Data for this task —
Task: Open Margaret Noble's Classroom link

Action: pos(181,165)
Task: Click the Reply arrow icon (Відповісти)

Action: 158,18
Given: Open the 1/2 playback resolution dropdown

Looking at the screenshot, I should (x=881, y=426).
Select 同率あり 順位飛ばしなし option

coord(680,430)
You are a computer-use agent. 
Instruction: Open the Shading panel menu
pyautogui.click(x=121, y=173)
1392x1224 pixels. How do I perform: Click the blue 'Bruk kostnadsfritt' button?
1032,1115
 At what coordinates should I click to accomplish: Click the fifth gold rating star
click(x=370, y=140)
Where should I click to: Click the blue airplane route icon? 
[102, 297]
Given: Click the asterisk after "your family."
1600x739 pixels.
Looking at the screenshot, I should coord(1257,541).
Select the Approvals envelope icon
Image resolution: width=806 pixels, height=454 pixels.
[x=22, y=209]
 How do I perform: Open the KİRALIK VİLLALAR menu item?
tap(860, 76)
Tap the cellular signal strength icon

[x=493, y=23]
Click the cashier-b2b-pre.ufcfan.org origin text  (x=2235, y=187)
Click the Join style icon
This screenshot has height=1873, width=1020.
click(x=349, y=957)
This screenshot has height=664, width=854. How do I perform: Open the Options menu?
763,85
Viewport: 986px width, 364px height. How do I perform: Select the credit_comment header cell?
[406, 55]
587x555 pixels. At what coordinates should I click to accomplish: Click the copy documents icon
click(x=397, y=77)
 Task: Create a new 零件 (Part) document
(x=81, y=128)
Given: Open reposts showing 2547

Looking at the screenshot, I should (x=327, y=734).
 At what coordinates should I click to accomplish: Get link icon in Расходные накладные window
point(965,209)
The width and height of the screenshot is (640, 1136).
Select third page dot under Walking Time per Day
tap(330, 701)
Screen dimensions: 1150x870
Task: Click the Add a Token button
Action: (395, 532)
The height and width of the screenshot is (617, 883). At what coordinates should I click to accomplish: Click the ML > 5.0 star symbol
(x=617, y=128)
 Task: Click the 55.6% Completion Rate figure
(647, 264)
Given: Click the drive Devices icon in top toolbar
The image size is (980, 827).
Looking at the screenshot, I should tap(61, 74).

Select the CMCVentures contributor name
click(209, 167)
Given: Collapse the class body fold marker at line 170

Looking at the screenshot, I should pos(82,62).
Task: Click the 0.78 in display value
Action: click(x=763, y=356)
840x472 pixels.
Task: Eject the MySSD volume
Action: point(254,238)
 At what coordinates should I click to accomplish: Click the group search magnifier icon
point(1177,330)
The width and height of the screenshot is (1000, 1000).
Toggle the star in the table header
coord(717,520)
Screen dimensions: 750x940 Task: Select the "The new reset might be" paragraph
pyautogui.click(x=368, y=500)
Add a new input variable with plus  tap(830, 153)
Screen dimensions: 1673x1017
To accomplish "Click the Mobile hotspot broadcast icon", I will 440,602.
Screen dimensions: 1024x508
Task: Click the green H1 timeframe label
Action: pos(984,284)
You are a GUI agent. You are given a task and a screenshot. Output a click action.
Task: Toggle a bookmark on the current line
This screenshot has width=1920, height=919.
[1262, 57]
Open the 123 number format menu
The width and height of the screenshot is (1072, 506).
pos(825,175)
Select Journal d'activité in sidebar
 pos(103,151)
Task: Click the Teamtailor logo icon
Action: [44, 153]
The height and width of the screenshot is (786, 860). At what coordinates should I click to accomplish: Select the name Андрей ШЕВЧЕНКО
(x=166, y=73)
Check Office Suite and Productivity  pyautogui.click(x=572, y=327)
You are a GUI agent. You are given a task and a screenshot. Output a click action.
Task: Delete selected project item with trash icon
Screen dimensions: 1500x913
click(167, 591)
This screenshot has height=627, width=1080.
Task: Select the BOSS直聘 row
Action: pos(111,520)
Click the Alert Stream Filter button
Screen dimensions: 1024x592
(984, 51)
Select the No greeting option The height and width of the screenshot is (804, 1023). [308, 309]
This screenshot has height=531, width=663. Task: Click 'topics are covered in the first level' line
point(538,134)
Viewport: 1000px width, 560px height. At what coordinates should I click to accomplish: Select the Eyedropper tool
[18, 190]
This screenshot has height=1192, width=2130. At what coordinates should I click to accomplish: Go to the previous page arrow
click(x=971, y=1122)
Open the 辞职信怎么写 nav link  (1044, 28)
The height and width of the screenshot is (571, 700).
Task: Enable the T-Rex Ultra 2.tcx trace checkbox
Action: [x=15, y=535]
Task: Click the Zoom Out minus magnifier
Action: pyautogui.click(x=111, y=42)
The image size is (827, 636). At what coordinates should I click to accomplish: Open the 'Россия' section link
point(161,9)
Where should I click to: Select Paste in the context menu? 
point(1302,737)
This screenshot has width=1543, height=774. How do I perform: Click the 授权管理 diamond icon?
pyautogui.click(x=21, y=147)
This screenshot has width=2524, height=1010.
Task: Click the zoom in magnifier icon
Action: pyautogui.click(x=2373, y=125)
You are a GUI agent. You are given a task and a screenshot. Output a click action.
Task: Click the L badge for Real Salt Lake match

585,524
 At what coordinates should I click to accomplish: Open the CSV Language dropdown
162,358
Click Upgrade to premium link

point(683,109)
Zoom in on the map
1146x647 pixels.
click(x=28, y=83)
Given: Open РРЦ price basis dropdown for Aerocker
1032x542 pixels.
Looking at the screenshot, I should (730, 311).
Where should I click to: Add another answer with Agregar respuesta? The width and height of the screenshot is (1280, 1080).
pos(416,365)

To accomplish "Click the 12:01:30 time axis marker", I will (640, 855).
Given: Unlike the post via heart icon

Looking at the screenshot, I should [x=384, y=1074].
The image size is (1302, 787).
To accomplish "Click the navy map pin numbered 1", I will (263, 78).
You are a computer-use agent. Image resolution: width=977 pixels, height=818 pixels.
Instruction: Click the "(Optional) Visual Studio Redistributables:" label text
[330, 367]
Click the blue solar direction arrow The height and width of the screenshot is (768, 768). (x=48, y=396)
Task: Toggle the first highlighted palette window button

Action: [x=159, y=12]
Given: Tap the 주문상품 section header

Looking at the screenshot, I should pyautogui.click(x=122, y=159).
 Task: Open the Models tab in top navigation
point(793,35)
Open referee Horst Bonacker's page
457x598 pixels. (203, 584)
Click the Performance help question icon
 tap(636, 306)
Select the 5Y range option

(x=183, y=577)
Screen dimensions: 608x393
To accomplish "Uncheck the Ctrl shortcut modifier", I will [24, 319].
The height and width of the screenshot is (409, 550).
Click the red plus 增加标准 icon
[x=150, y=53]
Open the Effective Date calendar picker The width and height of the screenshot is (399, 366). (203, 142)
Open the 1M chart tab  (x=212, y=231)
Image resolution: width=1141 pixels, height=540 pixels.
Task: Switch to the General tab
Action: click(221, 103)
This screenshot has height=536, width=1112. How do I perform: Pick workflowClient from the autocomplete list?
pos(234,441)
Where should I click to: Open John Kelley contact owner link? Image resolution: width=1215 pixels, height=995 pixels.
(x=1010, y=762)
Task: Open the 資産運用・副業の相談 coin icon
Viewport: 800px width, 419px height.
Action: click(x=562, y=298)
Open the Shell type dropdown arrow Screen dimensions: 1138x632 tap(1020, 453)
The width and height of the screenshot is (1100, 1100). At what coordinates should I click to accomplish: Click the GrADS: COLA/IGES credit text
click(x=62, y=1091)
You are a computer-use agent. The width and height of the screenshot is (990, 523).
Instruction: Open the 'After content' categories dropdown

What you have to do —
Only the line that contains "Task: Open the Models tab in top navigation" and the lines after it, through the end of the data above, are to be repeated exactly.

Solution to the problem —
 Task: Open the Models tab in top navigation
point(793,35)
Open referee Horst Bonacker's page
457x598 pixels. (203, 584)
Click the Performance help question icon
 tap(636, 306)
Select the 5Y range option

(x=183, y=577)
Screen dimensions: 608x393
To accomplish "Uncheck the Ctrl shortcut modifier", I will [24, 319].
The height and width of the screenshot is (409, 550).
Click the red plus 增加标准 icon
[x=150, y=53]
Open the Effective Date calendar picker The width and height of the screenshot is (399, 366). (203, 142)
Open the 1M chart tab  (x=212, y=231)
Image resolution: width=1141 pixels, height=540 pixels.
Task: Switch to the General tab
Action: click(221, 103)
This screenshot has height=536, width=1112. How do I perform: Pick workflowClient from the autocomplete list?
pos(234,441)
Where should I click to: Open John Kelley contact owner link? Image resolution: width=1215 pixels, height=995 pixels.
(x=1010, y=762)
Task: Open the 資産運用・副業の相談 coin icon
Viewport: 800px width, 419px height.
Action: click(x=562, y=298)
Open the Shell type dropdown arrow Screen dimensions: 1138x632 tap(1020, 453)
The width and height of the screenshot is (1100, 1100). At what coordinates should I click to accomplish: Click the GrADS: COLA/IGES credit text
click(x=62, y=1091)
You are a computer-use agent. The width and height of the screenshot is (990, 523).
Instruction: Open the 'After content' categories dropdown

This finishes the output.